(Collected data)
=== Begin Enclosure ===

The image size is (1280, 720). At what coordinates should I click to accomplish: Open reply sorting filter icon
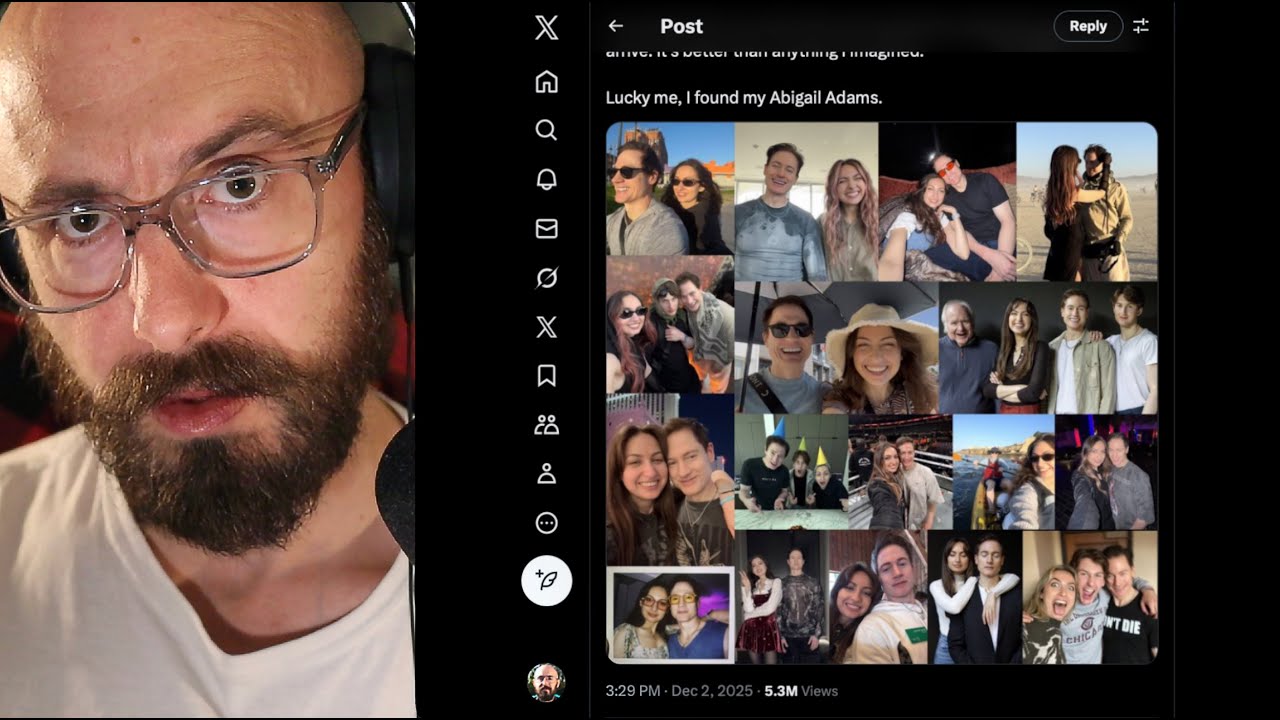pyautogui.click(x=1141, y=26)
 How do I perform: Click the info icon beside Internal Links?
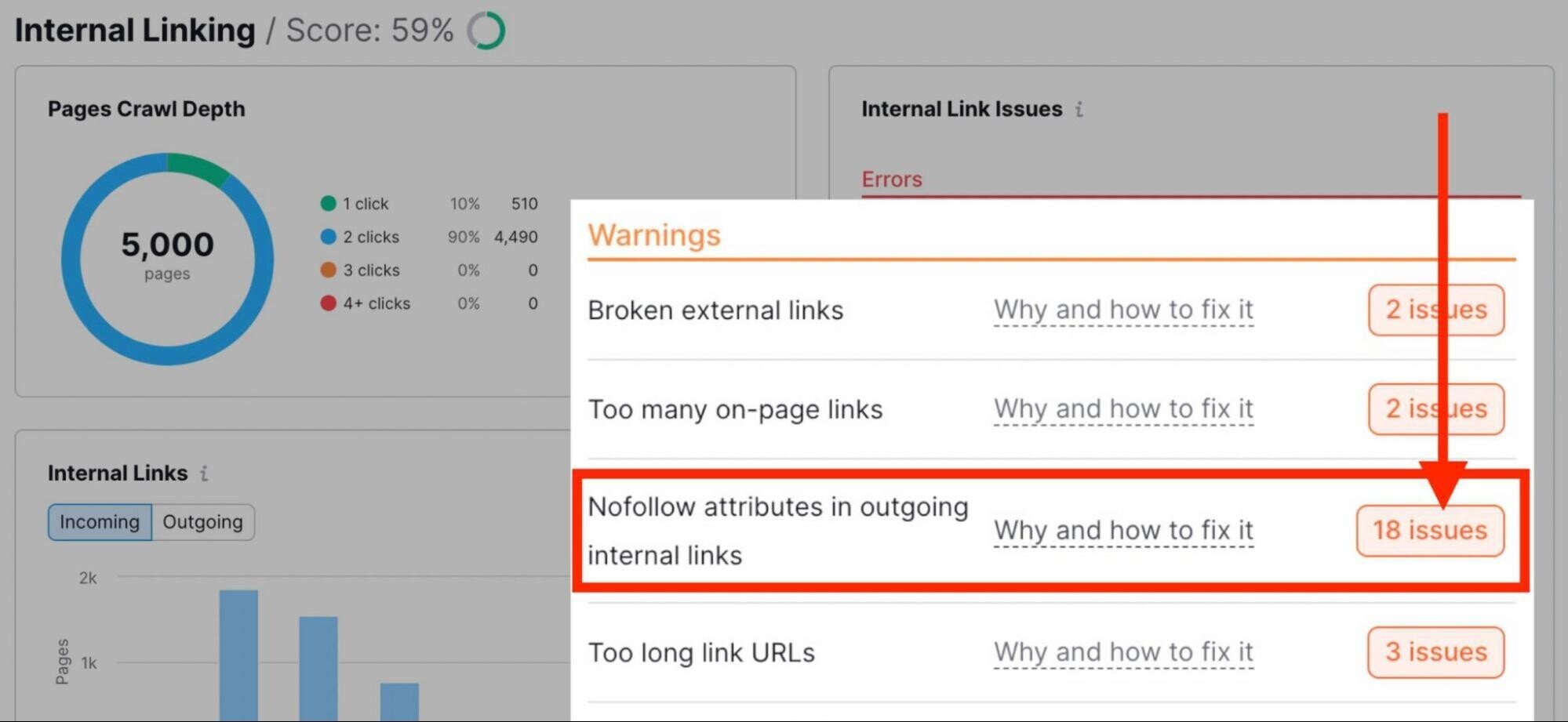coord(204,473)
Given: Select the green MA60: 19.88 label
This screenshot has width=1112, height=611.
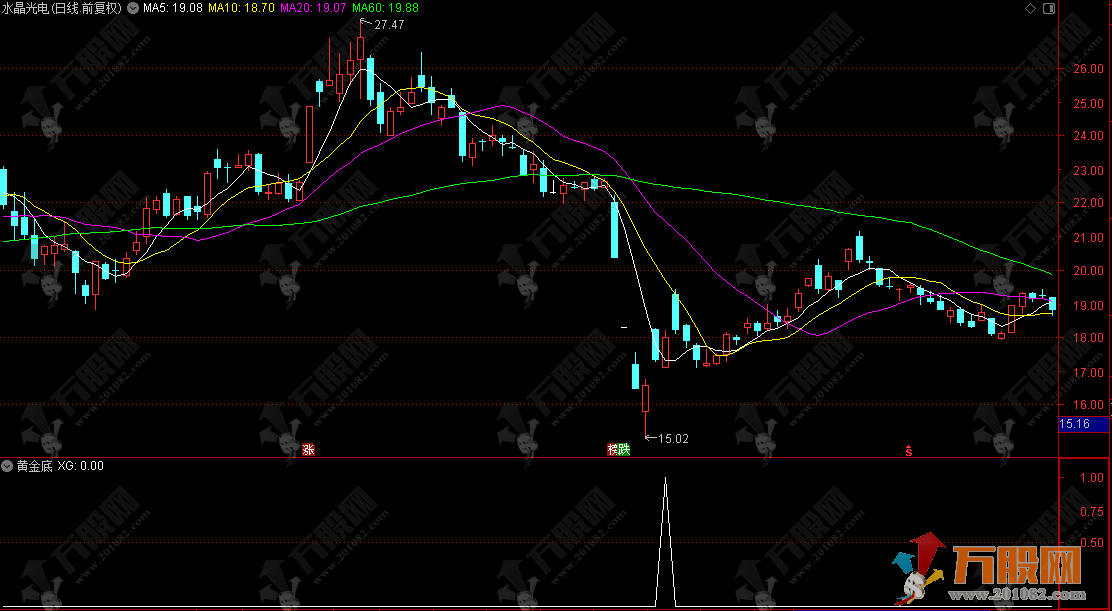Looking at the screenshot, I should click(386, 8).
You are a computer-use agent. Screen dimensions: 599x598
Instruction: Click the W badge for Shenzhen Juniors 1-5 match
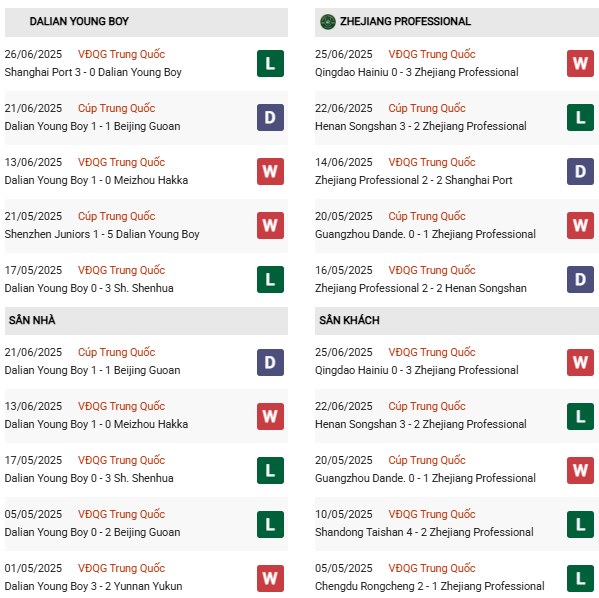pyautogui.click(x=270, y=225)
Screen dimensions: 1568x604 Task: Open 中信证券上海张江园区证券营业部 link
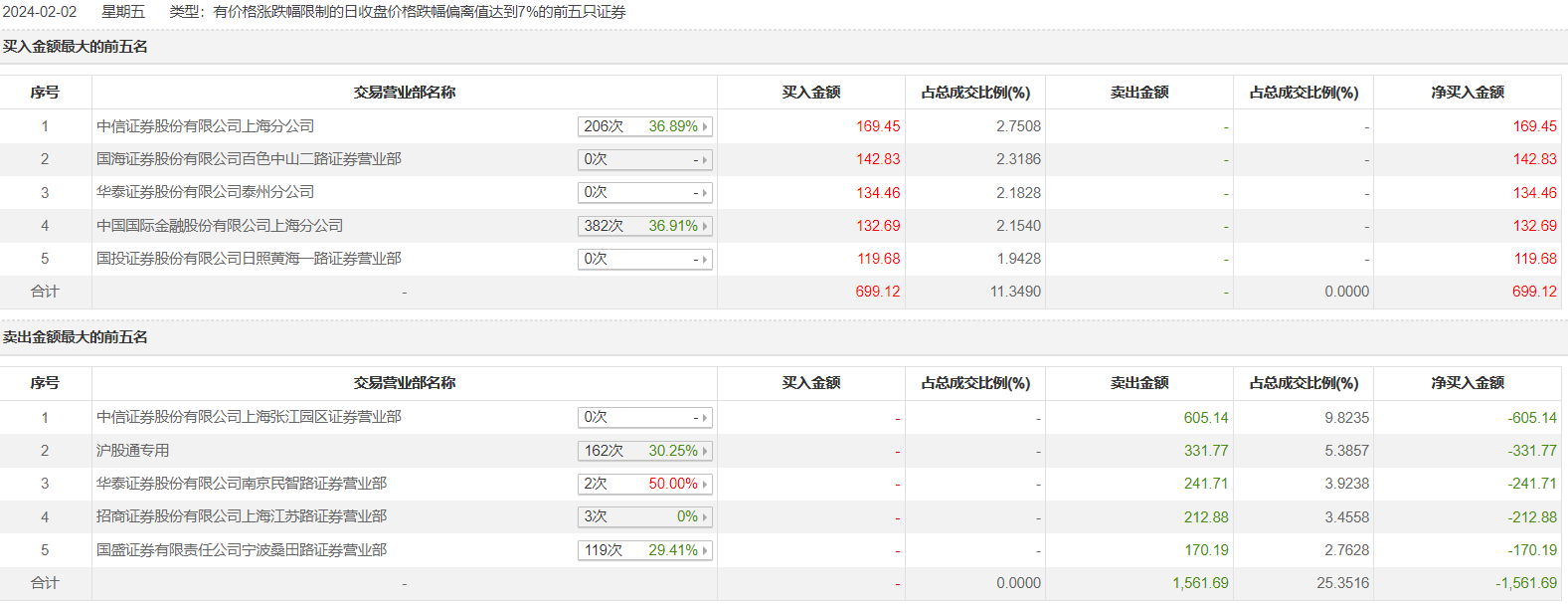249,417
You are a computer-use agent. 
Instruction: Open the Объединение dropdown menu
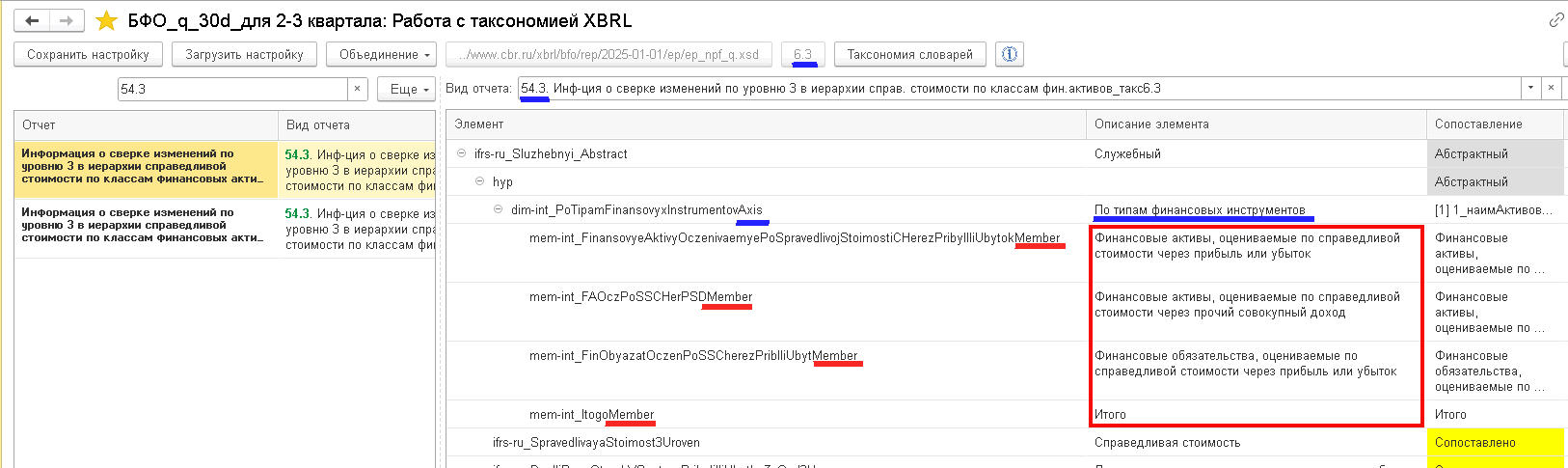[382, 55]
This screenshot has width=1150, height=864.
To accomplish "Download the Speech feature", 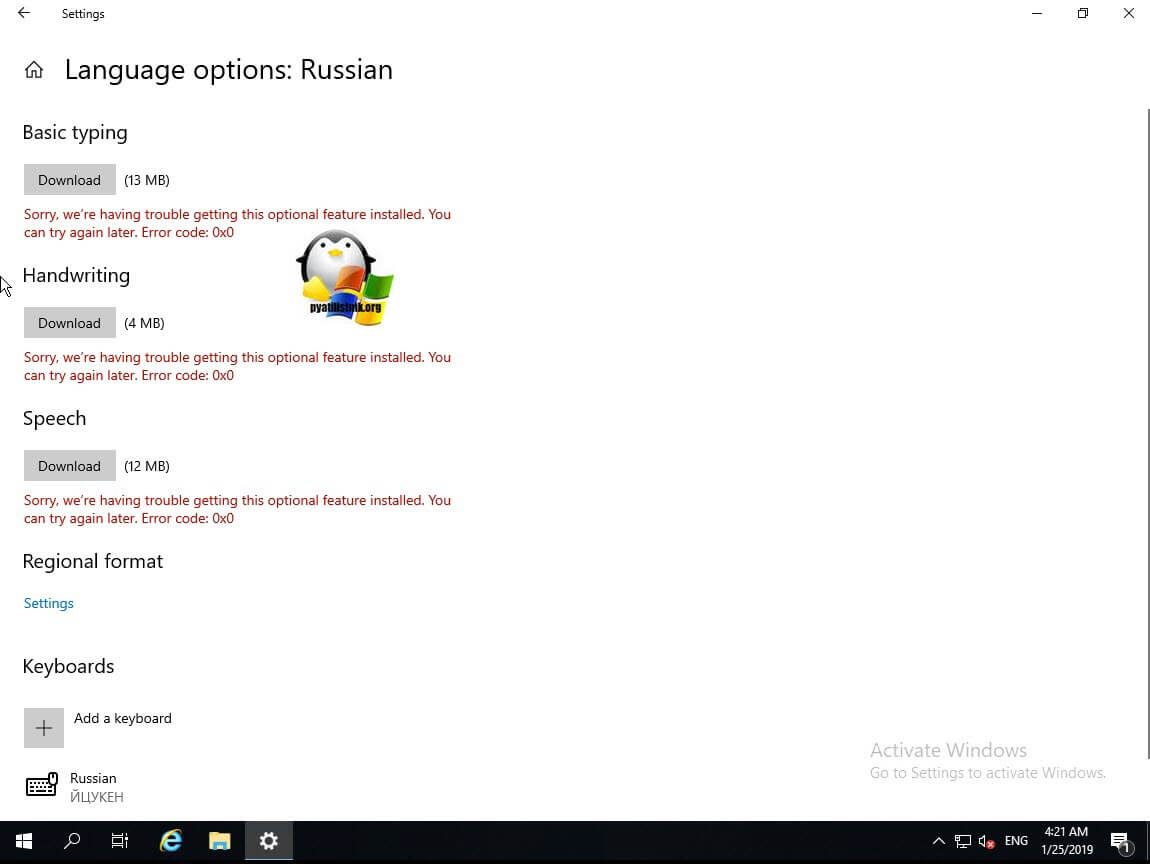I will [x=69, y=466].
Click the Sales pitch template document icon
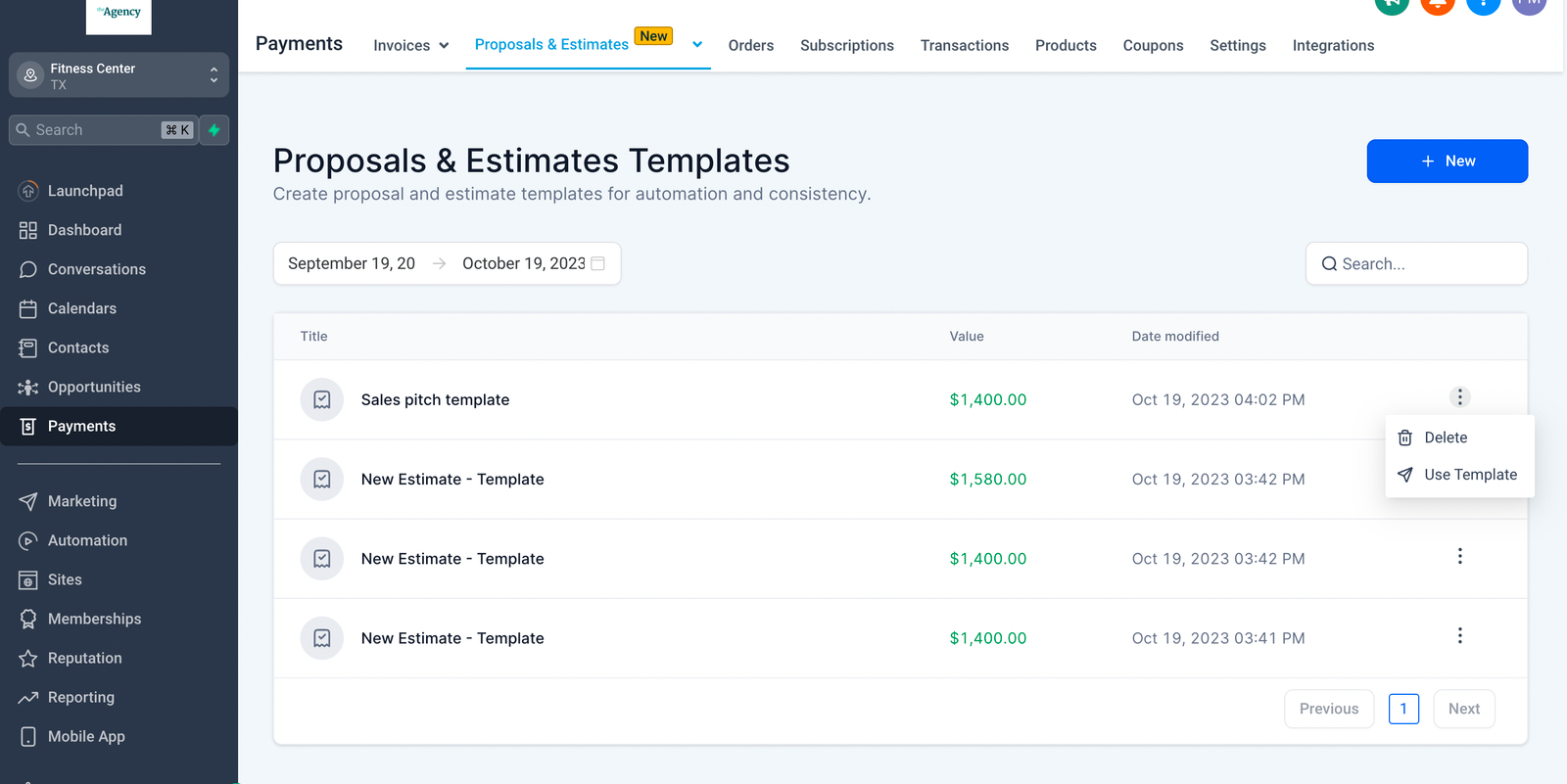This screenshot has width=1567, height=784. click(x=321, y=399)
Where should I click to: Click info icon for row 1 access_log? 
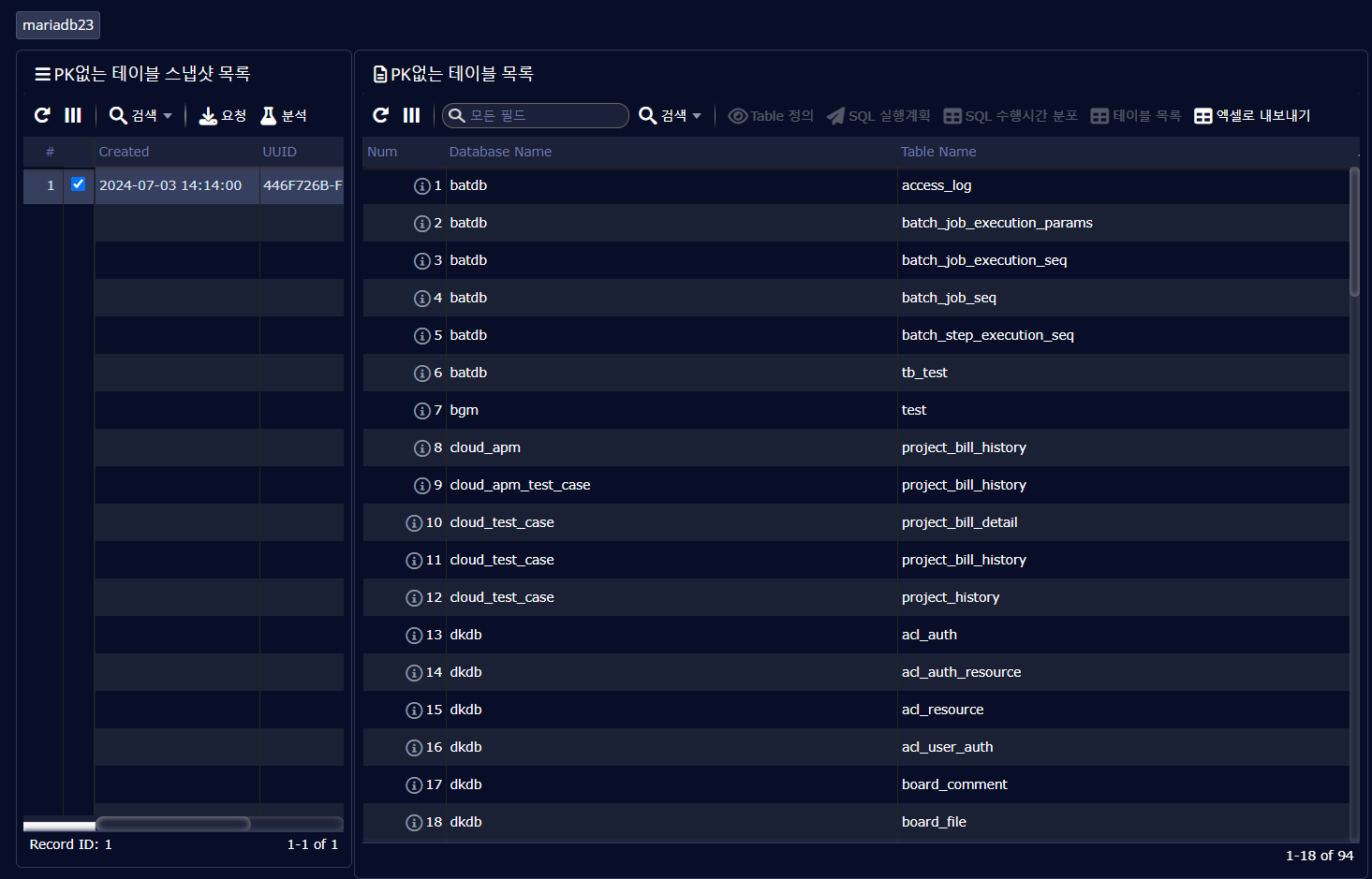421,186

=== End Enclosure ===

What to produce:
List the lines of the records where "agent" occurs.

Task result:
You are a computer-use agent. Screen dimensions: 599x598
You are a computer-use agent. 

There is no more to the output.